Is it healthy for classical music to step into the ring with popular culture, to fight for magazine spreads and TV space, to move out of the fine-arts ghetto? Or will packaged sexuality kill serious music, making it harder for a brilliant but homely player to get a hearing?

“It feels increasingly desperate,” says David Sefton, who books classical musicians for UCLA Performing Arts. “This is an attempt to market and commodify classical music to make it more like pop, to plug the gap for rapidly shrinking record sales.” At the very least, he says, it’s annoying. “But when someone’s just a great musician and not a looker, and they don’t get a record contract ... that’s when it’s reprehensible.”

A few years ago, Canadian musician Lara St. John posed topless (with a strategically placed violin) for the cover of her Bach LP. More recently, New York publicist Glenn Petry took Leif Ove Andsnes -- a stylish 30-ish Norwegian -- to a reception and recital at the TriBeCa showroom of Japanese fashion designer Issey Miyake, introducing the pianist to the fashion world.
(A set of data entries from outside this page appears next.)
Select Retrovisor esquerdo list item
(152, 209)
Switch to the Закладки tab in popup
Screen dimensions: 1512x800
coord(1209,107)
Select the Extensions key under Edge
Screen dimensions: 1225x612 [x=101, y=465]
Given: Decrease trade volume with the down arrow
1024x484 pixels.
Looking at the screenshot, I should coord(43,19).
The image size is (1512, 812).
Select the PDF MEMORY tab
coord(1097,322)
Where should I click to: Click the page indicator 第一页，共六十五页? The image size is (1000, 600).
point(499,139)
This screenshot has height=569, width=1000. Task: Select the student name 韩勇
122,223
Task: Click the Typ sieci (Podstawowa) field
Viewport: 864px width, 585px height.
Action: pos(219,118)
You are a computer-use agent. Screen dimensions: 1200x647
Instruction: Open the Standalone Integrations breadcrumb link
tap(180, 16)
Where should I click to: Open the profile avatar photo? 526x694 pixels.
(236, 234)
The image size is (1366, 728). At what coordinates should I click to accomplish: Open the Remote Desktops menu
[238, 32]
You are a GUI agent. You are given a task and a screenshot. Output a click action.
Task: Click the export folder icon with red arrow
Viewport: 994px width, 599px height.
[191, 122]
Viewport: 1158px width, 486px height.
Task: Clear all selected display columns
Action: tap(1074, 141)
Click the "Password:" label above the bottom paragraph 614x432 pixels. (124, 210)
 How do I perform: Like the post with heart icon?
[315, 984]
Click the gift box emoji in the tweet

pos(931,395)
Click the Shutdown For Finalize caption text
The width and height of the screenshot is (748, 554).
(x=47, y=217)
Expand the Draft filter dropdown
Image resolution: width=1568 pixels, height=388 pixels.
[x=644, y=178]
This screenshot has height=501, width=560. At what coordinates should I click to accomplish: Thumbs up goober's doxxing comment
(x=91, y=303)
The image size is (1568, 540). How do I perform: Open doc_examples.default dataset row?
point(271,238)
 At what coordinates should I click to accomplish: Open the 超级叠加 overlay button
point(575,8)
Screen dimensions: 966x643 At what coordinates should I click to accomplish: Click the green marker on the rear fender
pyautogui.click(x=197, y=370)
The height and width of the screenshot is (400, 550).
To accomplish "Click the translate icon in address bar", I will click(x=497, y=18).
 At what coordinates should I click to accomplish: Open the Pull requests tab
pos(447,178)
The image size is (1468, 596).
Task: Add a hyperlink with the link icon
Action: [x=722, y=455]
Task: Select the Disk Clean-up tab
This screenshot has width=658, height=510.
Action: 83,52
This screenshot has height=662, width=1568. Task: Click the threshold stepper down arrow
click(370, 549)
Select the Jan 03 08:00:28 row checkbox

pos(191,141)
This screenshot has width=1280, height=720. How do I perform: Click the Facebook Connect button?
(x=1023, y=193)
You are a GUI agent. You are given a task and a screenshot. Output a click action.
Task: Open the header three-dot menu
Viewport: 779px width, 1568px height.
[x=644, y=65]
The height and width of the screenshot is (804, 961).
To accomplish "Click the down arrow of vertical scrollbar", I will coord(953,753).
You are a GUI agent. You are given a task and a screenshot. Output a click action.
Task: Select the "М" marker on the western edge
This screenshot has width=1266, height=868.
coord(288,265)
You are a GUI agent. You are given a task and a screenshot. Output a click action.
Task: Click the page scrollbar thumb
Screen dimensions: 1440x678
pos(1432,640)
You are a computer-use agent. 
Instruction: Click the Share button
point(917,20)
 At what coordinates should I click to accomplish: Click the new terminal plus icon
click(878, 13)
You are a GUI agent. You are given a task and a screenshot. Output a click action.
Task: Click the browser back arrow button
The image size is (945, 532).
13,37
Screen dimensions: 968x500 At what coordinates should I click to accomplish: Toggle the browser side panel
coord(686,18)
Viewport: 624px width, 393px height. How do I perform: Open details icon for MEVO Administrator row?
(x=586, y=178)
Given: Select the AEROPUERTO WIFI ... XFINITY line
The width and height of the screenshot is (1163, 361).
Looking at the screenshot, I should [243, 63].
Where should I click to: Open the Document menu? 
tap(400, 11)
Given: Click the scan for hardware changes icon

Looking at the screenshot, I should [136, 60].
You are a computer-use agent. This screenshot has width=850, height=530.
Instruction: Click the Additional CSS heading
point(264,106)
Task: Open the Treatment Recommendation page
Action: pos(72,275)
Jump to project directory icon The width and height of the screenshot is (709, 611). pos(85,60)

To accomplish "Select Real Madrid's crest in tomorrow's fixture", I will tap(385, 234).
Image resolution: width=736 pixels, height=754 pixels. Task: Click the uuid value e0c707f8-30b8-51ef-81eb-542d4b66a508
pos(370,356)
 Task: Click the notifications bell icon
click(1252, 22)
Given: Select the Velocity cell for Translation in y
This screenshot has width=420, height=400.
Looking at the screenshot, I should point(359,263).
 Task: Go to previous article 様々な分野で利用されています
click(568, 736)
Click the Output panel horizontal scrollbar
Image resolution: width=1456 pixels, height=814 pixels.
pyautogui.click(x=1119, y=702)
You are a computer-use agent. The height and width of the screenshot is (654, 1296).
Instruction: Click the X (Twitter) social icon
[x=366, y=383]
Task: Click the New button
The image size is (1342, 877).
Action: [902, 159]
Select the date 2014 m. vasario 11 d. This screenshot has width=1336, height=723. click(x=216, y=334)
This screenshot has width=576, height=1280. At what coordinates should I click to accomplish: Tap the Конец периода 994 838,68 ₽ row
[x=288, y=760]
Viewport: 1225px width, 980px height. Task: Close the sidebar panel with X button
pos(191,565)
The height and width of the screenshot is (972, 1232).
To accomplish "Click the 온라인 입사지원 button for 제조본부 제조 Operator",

“Pop musicians do these things all the time,” Petry says. “But this is one of those issues that seems only to trouble people in classical music: When someone glamorous appears, people question it. I find that to be unfair. You have to play by the rules of pop culture, to go with the visual orientation of the culture right now.”

Says Petry: “It’s a natural for these young players, because they grew up with pop culture. You get a few people like Yevgeny Kissin” -- the brilliant, Brillo-haired young pianist who still travels with his mother and a wizened piano teacher -- “who’s in another world. But a lot of them are regular guys -- they like fashion and play into it.”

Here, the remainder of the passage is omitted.